I have learned about the Rwandan genocide before, in class. I even remember seeing it on the news, but I didn't know what had happened - the sequence of events, why this occurred, why the people were fighting. In my African history class that I took in college, we did learn about all the politics and the scope of what had happened. I have seen and learned about that statistic before. But watching the dramatization of those events cut to the core because I know that it actually happened the way that it was depicted. UN troops could have protected the Tsutis from the Hutus, but because the organization in New York did not give them orders to stop the killing or to even protect those who were being killed, this genocide occurred. Because the Clinton administration refused to use the word genocide because of the political ramifications that that word has, 800,000 people's blood was spilt in one of the most cruel and horrid ways of death that exists. Babies - harmless little babies - were smashed against trees or were hacked to death.

And we did nothing. Absolutely nothing.

In fact, the UN - the United Nations - PULLED OUT the troops that were preventing some of the Tsutis that were taking refuge in a school from being attacked by the Hutus.

As outrageous as the facts are, they occurred. And the thing that angers me most is that things like the Rwandan genocide still occur today, and we do NOTHING!!

Sudan. Democratic Republic of Congo. Ethiopia. Somalia. Burma. Palenstine. Lebanon. Nigeria. Columbia. Uganda.




Tell me, what will happen when the United States pulls our armed forces out of Iraq with the Sunnis, Shias, and Kurds tearing each other apart even while we are in Iraq? Turkey has already invaded Northern Iraq to stop the "Kurdish rebels".

Do people understand what is going on?? Do you understand the politicalness of the words that newspapers use? "Rebels"??? Are they rebels or freedom fighters?? What about the Kosovo Serbs that just declared their independence from Serbia? Are they rebels or freedom fighters??

Genocide v. ethnic conflict?? Tribal conflicts v. genocide?? Semantics that decide people's lives. And it also depends on how valuable those people's lives are to political agendas of different foreign governments.

And that is why I refuse to work in Washington. My parents and others always say that I should work with the government, in the CIA or some other political agency. But I refuse because I refuse to be a part of a system that decides who lives and who dies based on their worth to a foreign policy agenda. And it's not limited to just the United States. This is the way that all governments operate.

It is enough to know why these things occur in the world. And that is why I feel even more hollow tonight after viewing this movie. As the end quote said, "The opposite of faith is not heresy. It is indifference." (Elie Wiesel)


Josh said...

Lauren, this is an amazing post. Between Seth and I, we might make you an Anabaptist yet! The futile aims and inability of governments to enable, enact, and envision the kingdom of God in this world are so distractingly seen in government, it is a wonder to me why Christians continue to place their hope for change in an organization that is broken and in my opinion will never fulfill the hopes and dreams of God for our world.

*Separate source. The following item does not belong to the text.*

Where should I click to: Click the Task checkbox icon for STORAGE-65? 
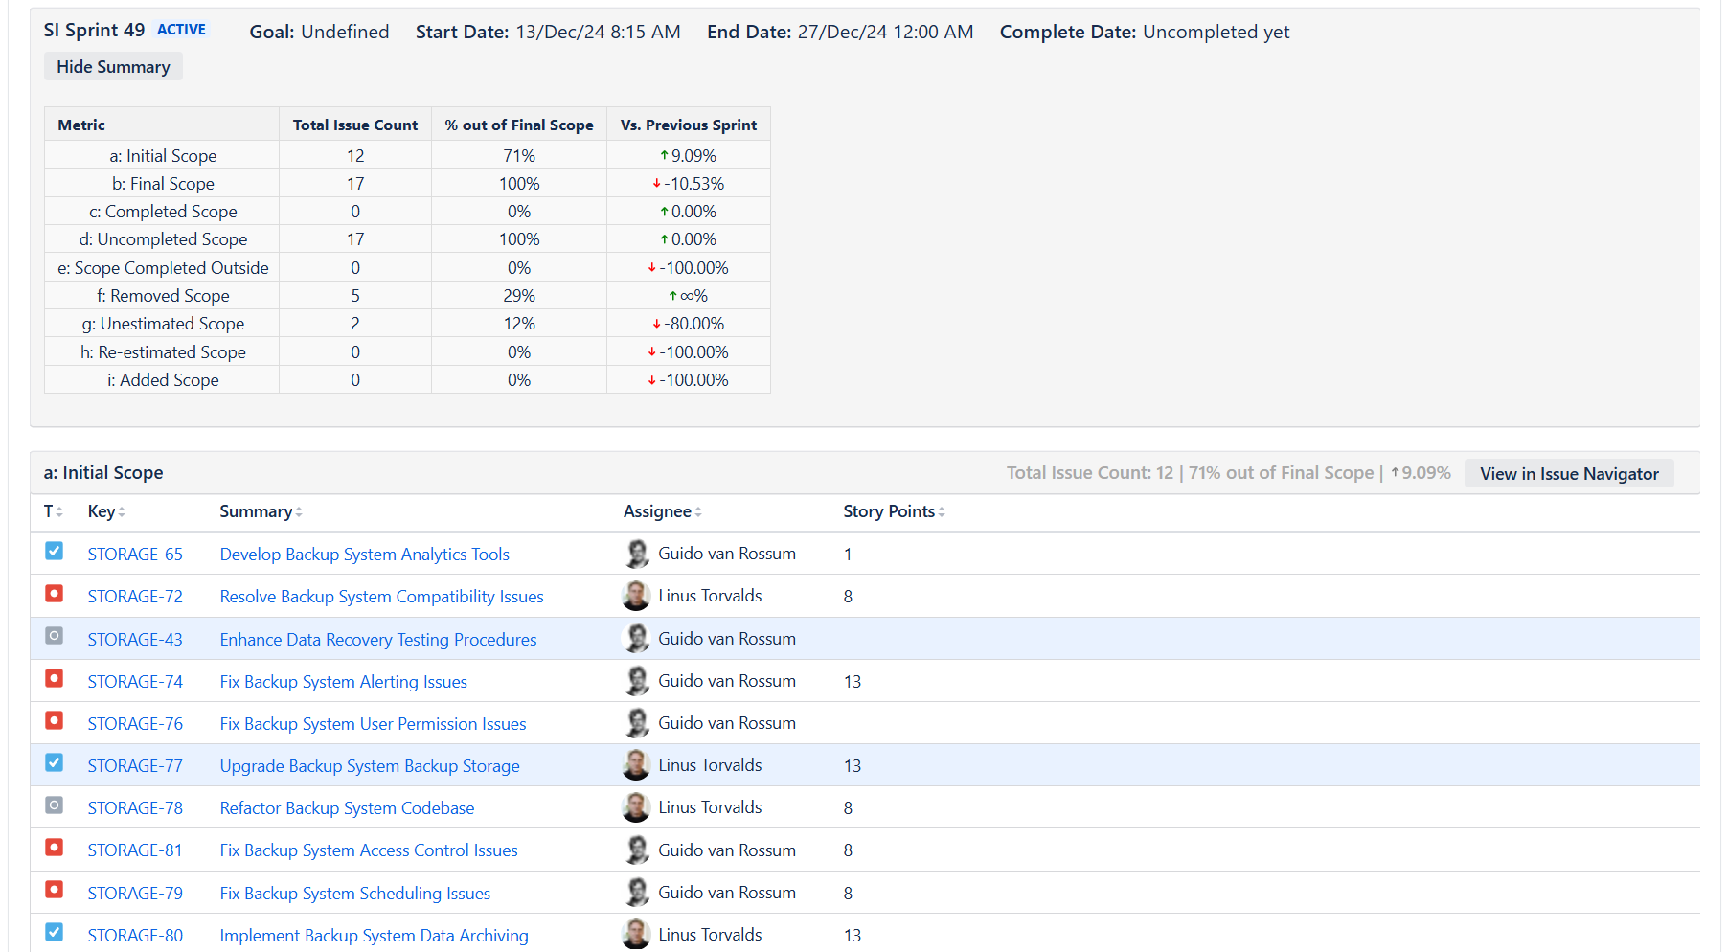[x=54, y=550]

There is a new book coming out in March called "Christ for President" that is going to highlight some of the issues you brought up in this post. There is an interview with one of the authors (Chris Haw, who co-authored the book with Shane Claiborne) over with some acquaintances of mine at The Nick and Josh Podcast (.com). I haven't listened to it yet, but I hear that the interview went in this direction.

That Wiesel quote is really good. Thanks for that.

hope you are doing well! i'm reading this and commenting when i should be finishing reading Hebrew! Ahhh!

Rebekah O'Dell Photography said...

Amen, sister! Ironically, I was thinking a lot about this last week as well when Bush visited Rwanda, decried what had happened, and still sits idly by watching history repeat itself in Sudan.

Love you, friend. Right on. May-May would be proud!